# START OF Items

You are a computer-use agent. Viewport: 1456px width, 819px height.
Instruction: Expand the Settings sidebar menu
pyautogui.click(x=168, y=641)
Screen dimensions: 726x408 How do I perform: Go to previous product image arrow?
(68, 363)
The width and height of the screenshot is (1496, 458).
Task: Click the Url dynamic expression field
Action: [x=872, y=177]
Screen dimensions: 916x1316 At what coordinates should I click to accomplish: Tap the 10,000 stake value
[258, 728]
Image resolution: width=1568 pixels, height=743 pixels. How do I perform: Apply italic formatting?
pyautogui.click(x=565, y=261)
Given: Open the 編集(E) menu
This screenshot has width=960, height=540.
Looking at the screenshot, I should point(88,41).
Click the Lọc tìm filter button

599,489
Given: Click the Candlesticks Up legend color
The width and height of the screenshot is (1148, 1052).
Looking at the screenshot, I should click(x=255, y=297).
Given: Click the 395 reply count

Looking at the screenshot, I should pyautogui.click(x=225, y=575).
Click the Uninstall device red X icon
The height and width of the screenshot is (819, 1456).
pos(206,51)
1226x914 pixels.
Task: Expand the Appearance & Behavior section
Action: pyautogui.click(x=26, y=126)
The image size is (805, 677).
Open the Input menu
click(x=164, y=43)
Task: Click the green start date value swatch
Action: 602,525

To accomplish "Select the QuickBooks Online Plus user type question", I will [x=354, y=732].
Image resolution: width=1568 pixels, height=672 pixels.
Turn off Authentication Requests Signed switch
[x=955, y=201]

# END OF Items

Work to be completed = Which lines in the entries above contain the word "screenshot"? Pick out each one and copy it in full.

Solution =
The width and height of the screenshot is (1496, 458).
This screenshot has width=960, height=540.
Looking at the screenshot, I should point(88,41).
The width and height of the screenshot is (1148, 1052).
Looking at the screenshot, I should click(x=255, y=297).
Looking at the screenshot, I should pyautogui.click(x=225, y=575).
The height and width of the screenshot is (819, 1456).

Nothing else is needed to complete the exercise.